[Stored data]
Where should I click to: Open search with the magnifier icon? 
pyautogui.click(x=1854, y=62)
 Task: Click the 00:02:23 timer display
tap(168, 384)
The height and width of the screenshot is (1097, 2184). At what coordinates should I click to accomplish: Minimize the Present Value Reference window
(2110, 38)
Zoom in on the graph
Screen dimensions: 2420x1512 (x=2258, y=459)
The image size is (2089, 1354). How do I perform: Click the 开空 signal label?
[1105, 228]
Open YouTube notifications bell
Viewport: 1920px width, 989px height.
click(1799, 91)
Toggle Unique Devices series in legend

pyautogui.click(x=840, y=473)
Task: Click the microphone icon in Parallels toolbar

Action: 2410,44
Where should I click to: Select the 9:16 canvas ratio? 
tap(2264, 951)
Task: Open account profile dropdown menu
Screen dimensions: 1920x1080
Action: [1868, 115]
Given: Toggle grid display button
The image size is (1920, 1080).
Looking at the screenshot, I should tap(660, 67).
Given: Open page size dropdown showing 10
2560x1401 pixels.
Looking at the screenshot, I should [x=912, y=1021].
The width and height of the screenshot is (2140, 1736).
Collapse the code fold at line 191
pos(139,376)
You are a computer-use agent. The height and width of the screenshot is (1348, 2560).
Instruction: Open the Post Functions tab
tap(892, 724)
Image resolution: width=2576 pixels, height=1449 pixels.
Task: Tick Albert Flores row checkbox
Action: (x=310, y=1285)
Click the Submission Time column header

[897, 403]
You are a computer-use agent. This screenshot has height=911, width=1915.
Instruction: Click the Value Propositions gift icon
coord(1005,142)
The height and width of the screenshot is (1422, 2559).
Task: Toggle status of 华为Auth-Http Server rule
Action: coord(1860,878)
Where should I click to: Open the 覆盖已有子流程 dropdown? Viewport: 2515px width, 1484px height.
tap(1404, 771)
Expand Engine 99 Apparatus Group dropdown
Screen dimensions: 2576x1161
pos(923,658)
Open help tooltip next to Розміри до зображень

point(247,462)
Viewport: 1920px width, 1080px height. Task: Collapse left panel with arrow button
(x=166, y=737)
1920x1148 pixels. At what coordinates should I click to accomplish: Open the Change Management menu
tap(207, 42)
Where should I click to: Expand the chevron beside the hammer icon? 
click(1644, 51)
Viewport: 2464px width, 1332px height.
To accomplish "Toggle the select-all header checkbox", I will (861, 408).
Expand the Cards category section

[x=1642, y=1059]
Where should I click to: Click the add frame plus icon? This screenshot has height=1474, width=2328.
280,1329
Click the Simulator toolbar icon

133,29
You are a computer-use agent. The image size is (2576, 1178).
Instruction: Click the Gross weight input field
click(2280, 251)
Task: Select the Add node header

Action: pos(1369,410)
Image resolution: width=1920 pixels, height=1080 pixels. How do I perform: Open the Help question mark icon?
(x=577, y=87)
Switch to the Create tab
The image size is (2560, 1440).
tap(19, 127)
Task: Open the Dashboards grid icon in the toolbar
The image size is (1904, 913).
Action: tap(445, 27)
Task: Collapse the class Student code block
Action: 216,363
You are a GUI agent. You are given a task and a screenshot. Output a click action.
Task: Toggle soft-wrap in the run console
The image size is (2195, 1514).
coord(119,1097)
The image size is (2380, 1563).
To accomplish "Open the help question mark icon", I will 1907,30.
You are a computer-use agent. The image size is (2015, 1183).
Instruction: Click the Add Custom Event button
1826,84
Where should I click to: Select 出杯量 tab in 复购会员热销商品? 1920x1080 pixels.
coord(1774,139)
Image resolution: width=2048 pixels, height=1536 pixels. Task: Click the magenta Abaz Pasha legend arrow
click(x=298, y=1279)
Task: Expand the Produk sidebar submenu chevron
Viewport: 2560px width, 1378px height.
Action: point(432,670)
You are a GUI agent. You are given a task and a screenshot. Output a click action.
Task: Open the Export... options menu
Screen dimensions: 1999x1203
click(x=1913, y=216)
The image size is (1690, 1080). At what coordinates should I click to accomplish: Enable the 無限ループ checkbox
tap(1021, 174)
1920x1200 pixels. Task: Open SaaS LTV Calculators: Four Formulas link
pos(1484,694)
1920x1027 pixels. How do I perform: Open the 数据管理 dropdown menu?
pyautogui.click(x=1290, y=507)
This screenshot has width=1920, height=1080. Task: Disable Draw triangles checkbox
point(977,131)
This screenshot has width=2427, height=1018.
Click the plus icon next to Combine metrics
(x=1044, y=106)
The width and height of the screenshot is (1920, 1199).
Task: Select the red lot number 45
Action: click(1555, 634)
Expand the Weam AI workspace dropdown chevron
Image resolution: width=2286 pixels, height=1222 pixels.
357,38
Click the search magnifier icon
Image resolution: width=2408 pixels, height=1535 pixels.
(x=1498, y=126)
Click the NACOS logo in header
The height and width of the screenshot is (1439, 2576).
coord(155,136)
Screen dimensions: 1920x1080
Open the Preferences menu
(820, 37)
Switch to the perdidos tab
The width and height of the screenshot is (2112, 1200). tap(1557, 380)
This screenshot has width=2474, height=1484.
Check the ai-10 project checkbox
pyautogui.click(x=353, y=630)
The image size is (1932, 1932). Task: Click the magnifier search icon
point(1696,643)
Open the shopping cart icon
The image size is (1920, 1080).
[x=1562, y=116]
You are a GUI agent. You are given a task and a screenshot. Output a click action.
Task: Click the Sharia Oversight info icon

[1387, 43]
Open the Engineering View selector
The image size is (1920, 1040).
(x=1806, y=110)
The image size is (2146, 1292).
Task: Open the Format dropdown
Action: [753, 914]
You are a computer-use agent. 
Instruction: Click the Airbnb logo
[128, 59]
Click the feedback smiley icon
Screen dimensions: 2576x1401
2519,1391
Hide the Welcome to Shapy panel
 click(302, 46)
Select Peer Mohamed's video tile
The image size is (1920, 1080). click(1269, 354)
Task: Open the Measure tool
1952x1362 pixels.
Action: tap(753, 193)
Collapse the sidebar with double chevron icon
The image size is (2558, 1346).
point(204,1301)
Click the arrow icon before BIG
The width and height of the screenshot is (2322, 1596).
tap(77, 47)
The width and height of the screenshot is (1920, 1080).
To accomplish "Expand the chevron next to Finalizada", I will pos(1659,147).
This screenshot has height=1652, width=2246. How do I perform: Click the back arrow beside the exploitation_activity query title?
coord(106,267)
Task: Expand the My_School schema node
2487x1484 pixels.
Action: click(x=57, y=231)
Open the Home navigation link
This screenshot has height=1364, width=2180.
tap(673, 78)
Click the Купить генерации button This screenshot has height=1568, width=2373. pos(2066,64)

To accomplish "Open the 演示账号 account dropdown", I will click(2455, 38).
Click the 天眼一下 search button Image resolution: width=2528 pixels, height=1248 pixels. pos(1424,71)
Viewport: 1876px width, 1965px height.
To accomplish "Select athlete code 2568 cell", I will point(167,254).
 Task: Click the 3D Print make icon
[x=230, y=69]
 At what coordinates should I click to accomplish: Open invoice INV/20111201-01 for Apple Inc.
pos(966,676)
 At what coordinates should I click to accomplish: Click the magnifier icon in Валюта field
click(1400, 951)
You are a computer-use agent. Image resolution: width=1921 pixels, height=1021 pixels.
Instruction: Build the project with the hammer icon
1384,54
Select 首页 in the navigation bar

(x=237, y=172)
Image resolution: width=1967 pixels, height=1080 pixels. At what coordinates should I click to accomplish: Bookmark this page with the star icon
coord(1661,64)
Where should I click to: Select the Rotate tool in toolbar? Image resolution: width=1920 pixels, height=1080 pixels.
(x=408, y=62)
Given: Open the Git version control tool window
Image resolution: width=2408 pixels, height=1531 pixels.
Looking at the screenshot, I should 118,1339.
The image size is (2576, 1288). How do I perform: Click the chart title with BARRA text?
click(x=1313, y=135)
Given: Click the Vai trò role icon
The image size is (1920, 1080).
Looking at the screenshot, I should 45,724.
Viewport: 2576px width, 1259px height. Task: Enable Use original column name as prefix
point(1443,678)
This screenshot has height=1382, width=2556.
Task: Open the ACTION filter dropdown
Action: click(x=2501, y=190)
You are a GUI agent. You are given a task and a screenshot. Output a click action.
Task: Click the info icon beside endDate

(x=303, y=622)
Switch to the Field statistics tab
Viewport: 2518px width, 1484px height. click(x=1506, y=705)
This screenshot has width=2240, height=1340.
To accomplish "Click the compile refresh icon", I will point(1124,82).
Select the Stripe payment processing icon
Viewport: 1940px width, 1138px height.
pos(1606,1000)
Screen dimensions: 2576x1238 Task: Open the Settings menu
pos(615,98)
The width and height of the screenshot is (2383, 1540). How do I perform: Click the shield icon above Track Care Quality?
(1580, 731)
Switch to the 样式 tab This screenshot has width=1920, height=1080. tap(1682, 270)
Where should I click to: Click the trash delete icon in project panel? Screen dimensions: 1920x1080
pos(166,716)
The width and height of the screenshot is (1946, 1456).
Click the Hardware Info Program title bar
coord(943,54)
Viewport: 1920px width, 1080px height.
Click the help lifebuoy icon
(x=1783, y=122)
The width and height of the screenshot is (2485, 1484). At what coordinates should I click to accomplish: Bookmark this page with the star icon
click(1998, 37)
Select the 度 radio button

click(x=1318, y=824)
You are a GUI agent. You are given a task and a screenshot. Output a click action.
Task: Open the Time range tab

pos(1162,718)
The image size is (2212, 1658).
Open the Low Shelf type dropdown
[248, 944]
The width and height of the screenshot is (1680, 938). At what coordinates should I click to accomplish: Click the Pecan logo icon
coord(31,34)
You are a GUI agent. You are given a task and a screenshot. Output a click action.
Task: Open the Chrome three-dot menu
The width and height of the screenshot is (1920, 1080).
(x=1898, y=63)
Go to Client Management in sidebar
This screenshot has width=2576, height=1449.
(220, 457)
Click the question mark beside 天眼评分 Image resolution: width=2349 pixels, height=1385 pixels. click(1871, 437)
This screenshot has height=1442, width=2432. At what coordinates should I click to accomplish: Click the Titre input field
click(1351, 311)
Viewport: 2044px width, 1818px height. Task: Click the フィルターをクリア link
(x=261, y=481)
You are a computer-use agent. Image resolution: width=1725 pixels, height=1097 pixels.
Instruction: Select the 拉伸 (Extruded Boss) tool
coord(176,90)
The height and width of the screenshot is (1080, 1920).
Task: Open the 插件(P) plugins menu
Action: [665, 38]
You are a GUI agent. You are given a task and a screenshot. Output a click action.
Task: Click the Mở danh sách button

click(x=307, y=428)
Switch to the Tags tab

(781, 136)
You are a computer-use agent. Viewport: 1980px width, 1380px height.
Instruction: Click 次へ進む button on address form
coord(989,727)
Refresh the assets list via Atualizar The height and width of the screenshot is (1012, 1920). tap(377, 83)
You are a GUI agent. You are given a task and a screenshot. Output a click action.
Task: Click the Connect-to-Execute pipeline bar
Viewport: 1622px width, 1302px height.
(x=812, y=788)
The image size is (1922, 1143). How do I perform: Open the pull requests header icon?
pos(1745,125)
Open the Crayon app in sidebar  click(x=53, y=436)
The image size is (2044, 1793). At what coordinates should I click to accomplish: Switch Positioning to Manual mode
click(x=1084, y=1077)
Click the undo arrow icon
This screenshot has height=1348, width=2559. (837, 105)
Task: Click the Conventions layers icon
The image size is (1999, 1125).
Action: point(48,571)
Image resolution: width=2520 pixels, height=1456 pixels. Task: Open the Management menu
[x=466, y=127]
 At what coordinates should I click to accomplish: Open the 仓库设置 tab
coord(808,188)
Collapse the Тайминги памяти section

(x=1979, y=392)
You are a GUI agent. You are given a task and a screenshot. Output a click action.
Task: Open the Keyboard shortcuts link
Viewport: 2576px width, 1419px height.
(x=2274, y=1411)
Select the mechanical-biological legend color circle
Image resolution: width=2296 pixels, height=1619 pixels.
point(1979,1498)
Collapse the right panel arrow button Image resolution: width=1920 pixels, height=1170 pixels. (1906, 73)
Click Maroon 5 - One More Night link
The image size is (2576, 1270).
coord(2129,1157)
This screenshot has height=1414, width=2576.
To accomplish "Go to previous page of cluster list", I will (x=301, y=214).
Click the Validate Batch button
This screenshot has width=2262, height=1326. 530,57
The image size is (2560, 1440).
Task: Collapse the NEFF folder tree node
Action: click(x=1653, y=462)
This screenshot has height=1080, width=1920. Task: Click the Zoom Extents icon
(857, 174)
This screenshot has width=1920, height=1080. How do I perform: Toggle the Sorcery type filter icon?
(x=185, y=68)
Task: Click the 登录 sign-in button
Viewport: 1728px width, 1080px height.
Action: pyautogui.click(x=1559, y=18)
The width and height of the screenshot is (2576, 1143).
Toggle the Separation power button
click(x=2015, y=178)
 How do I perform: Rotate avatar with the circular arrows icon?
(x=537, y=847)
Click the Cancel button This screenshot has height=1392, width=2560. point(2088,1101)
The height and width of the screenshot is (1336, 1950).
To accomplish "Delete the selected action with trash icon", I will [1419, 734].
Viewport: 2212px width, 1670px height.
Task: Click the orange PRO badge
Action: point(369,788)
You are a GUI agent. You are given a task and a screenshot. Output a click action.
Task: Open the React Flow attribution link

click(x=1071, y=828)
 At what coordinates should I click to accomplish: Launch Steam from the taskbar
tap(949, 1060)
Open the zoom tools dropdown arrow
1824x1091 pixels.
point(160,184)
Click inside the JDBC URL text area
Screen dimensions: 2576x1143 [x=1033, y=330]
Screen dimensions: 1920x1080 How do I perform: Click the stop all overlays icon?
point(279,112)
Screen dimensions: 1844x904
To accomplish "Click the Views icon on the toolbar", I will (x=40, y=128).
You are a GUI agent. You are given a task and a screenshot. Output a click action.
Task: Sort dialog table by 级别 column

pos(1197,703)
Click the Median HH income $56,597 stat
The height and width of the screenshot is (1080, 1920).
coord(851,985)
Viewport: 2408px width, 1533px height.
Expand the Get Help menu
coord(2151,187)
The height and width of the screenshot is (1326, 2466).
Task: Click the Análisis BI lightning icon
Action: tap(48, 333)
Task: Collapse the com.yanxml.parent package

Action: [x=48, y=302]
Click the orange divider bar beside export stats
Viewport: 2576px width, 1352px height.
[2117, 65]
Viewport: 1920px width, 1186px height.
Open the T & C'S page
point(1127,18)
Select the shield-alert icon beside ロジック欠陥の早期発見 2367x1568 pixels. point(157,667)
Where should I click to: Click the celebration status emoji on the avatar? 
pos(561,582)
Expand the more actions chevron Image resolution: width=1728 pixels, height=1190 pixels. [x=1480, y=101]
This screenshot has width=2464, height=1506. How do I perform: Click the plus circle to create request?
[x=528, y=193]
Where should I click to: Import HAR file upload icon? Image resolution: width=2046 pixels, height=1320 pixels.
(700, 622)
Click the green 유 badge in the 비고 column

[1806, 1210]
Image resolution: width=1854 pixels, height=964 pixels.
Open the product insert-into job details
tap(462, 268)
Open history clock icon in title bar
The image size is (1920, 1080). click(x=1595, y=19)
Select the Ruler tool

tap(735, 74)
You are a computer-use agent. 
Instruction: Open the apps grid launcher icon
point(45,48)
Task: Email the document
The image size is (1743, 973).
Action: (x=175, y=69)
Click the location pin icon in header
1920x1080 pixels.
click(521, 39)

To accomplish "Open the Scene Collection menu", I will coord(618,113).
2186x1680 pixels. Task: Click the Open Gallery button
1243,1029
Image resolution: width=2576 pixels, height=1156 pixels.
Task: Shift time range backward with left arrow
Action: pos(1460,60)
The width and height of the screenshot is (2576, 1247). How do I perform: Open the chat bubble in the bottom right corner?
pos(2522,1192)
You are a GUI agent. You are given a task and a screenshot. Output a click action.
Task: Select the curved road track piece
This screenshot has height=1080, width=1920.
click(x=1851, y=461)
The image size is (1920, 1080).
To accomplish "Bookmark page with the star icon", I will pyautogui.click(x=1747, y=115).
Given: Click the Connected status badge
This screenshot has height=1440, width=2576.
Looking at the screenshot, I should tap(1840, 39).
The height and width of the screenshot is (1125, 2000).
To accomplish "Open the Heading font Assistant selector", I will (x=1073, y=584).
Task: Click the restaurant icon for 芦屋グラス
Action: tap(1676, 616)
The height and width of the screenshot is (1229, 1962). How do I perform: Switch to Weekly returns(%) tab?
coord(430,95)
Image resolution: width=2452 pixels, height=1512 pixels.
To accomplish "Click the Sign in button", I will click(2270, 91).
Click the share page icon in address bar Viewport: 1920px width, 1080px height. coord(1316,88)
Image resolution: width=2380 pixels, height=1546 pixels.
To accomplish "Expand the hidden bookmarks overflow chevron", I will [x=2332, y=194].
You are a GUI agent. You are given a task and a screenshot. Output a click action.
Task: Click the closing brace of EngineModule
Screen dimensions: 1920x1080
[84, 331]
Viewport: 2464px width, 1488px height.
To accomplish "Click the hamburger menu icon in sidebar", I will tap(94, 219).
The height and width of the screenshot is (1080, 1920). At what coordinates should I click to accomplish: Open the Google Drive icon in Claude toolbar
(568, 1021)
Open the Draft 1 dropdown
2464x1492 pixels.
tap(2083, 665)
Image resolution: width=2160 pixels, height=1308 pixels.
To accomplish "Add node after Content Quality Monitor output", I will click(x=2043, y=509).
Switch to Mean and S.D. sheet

[EXERCISE REQUIREMENTS]
Both end lines included, restate word for word the lines above from the line with "Task: Open account profile dropdown menu" to the line with "You are a computer-use agent. The height", and nothing else.

[RESPONSE]
Task: Open account profile dropdown menu
Screen dimensions: 1920x1080
Action: [1868, 115]
Given: Toggle grid display button
The image size is (1920, 1080).
Looking at the screenshot, I should tap(660, 67).
Given: Open page size dropdown showing 10
2560x1401 pixels.
Looking at the screenshot, I should [x=912, y=1021].
The width and height of the screenshot is (2140, 1736).
Collapse the code fold at line 191
pos(139,376)
You are a computer-use agent. The height and width of the screenshot is (1348, 2560).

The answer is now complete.